Height and body mass index in Oslo, Norway, compared to other regions of Europe: do they explain differences in the incidence of hip fracture? European Vertebral Osteoporosis Study Group.
Meyer HE., Falch JA., O'Neill T., Tverdal A., Varlow J.
Lean body stature and tallness have both been identified as risk factors for hip fracture. In this study, height and weight data from a multinational multicenter study were used to compare Oslo, which has some of the highest incidence rates of hip fracture ever reported, to other regions of Europe, with respect to height and body mass index. More than 17,000 subjects in six age strata (50-54, 55-59, 60-64, 65-69, 70-74, 75+ years) from 36 centers in 19 European countries were enrolled in the European Vertebral Osteoporosis Study (EVOS), which included standardized height and weight measurements. We found that men in Oslo were 4.3 cm taller than men in western Europe, 5.0 cm taller than men in eastern Europe, and 8.6 cm taller than men in southern Europe. Oslo women were also taller, by 2.2 cm compared to women in western Europe, 2.7 cm compared to women in eastern Europe, and 5.2 cm compared to women in southern Europe.

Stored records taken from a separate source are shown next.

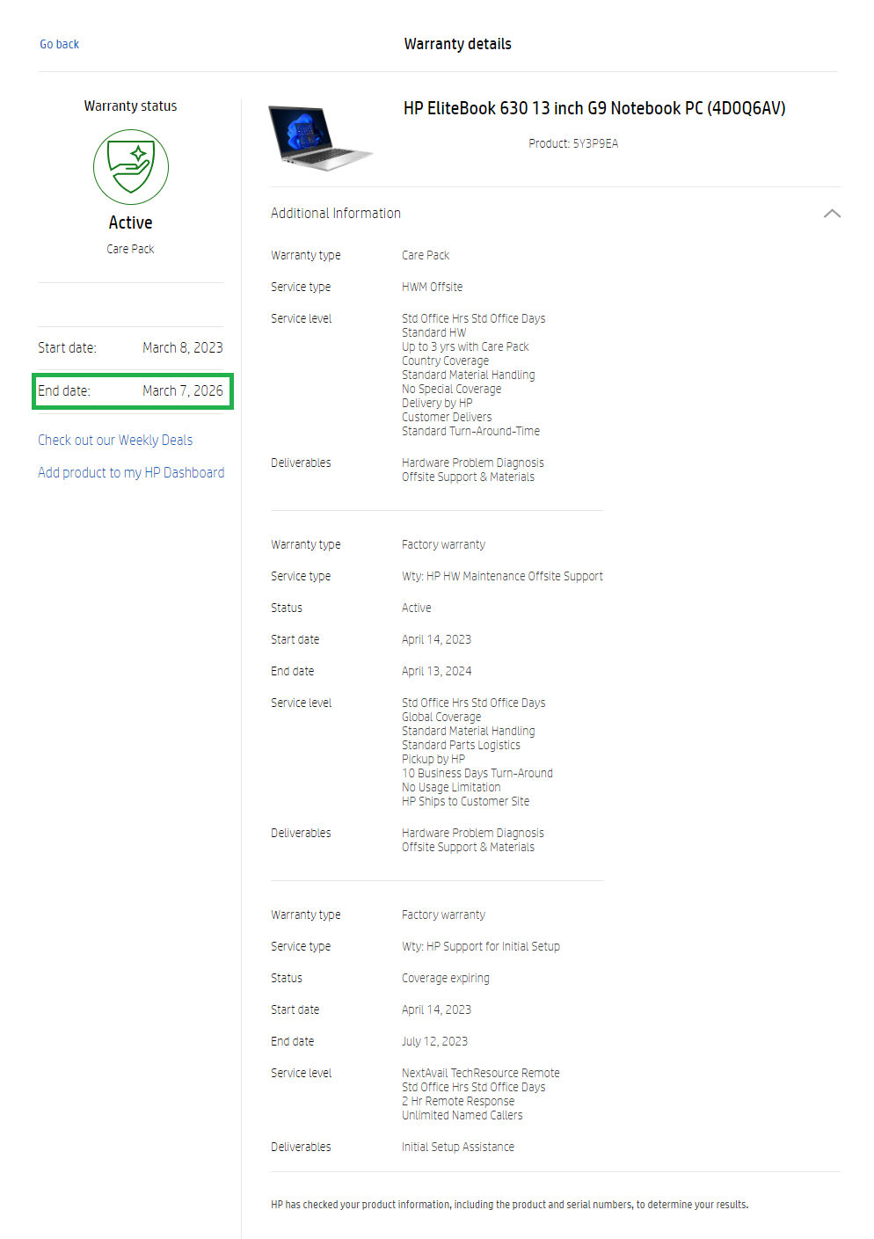Click the warranty status shield icon

(131, 167)
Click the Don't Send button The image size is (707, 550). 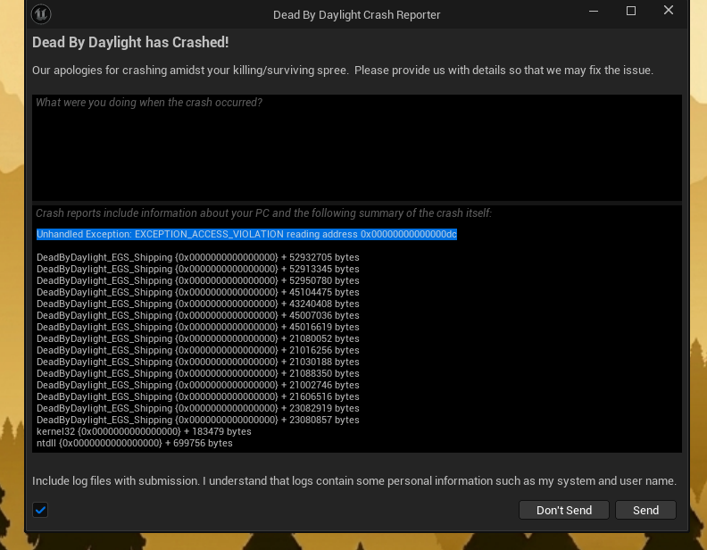[564, 510]
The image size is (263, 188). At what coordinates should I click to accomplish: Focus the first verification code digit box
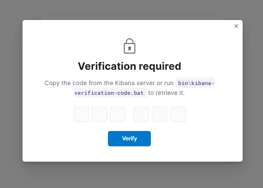tap(81, 114)
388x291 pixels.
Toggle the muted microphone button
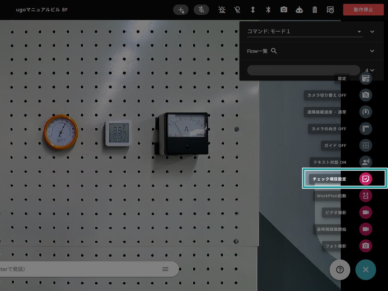201,10
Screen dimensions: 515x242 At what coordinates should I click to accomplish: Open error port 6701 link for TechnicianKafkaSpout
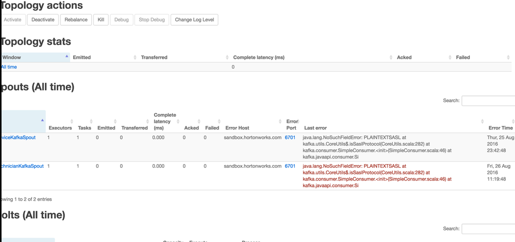290,166
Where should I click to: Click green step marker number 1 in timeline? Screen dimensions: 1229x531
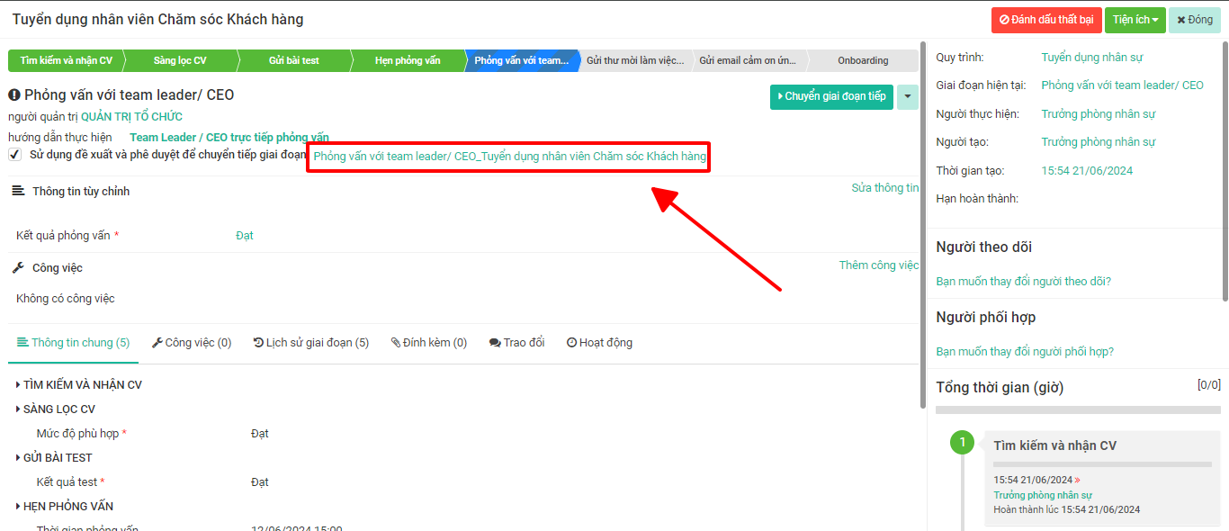pyautogui.click(x=962, y=442)
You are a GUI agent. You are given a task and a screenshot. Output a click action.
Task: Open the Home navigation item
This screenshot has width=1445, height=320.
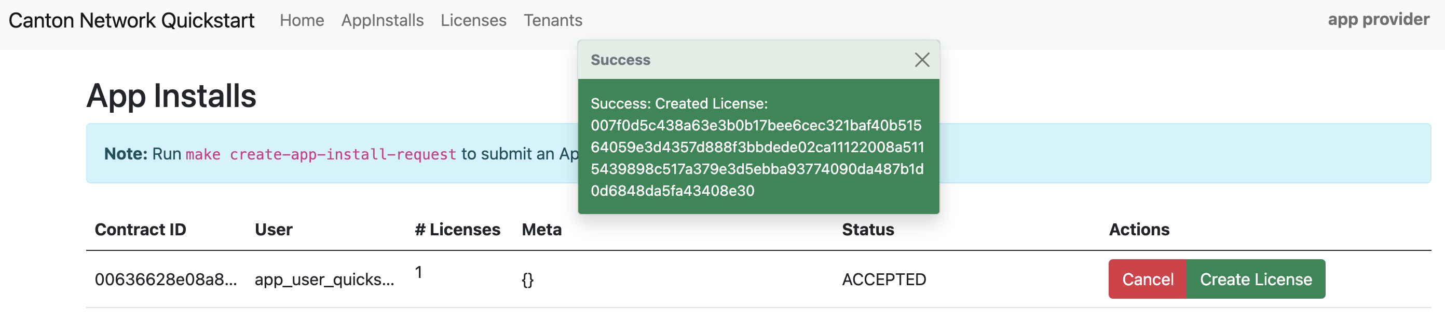(303, 20)
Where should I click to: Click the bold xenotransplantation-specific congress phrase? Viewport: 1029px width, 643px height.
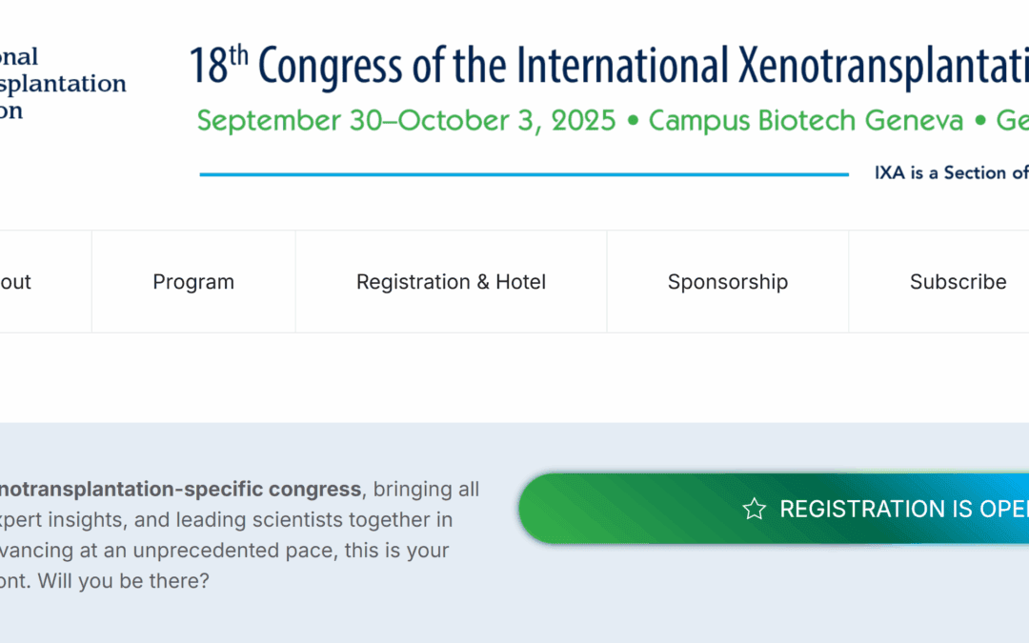tap(180, 489)

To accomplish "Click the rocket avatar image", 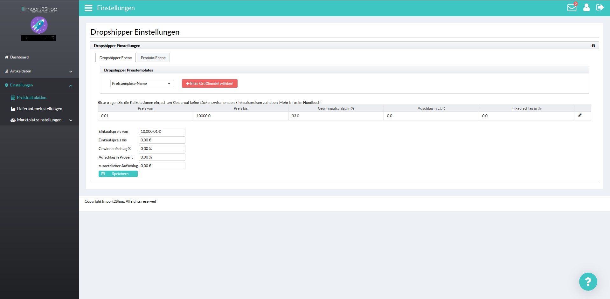I will tap(39, 25).
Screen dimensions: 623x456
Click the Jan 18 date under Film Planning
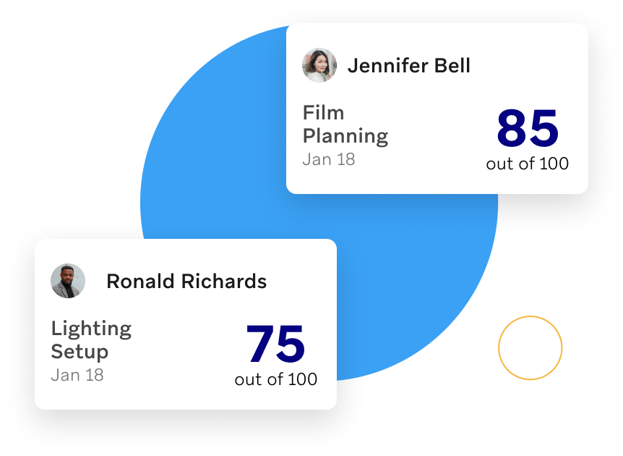click(x=329, y=159)
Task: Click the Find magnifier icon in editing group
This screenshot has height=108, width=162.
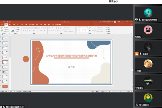Action: click(106, 27)
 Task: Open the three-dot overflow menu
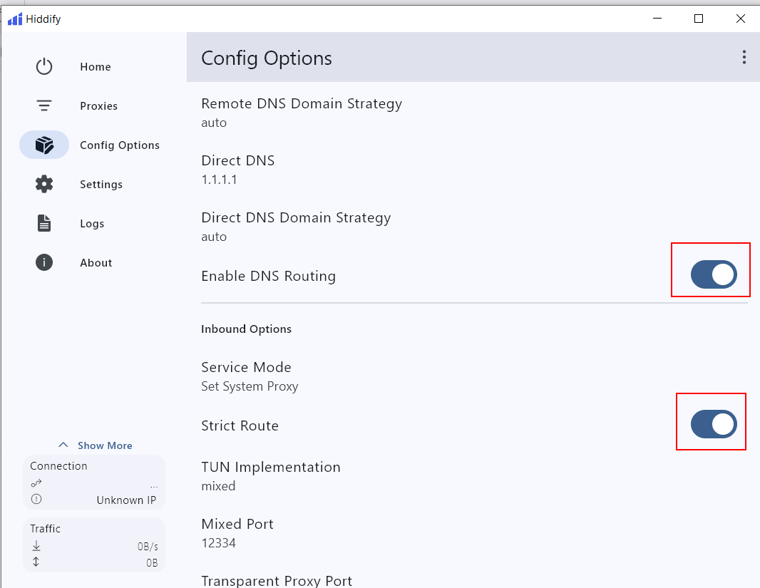pos(744,58)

In all age groups, except women aged 55-59 years, mean body mass index (BMI) was lowest in Oslo. Nearly twice as many had a BMI less than 22.0 kg/m2 in Oslo compared to the other regions combined (11.1% vs. 6.6% in men and 19.2% vs. 9.9% in women). This study indicates that the people of Oslo are taller and leaner than people in other regions of Europe. This may in part explain the higher incidence of hip fracture in the population of Oslo.